• [GIVEN PROBLEM]: Please write out word for word the stretch of data from the line containing "Task: Switch to the 领货码 tab" through the end of the data, leaving the pictures out of your answer.

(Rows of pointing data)
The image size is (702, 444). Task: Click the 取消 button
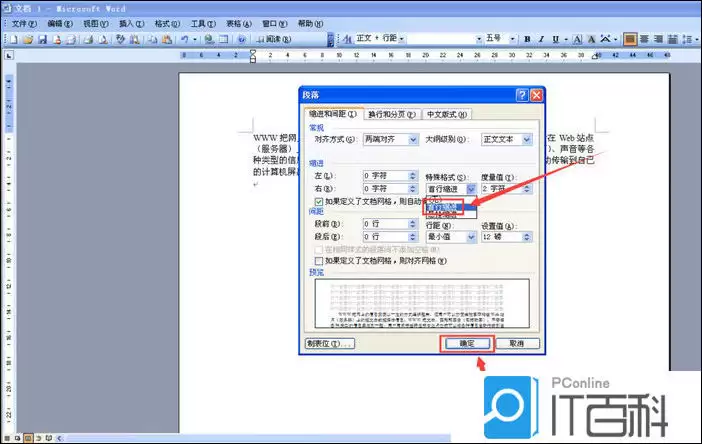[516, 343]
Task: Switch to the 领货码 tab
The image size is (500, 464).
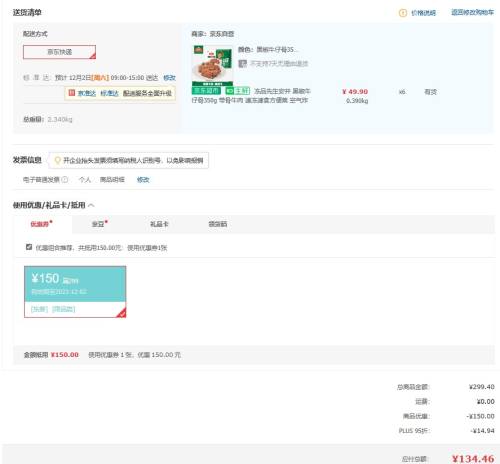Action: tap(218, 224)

• [COMPLETE ANSWER]:
Task: Switch to the 领货码 tab
The image size is (500, 464).
Action: tap(218, 224)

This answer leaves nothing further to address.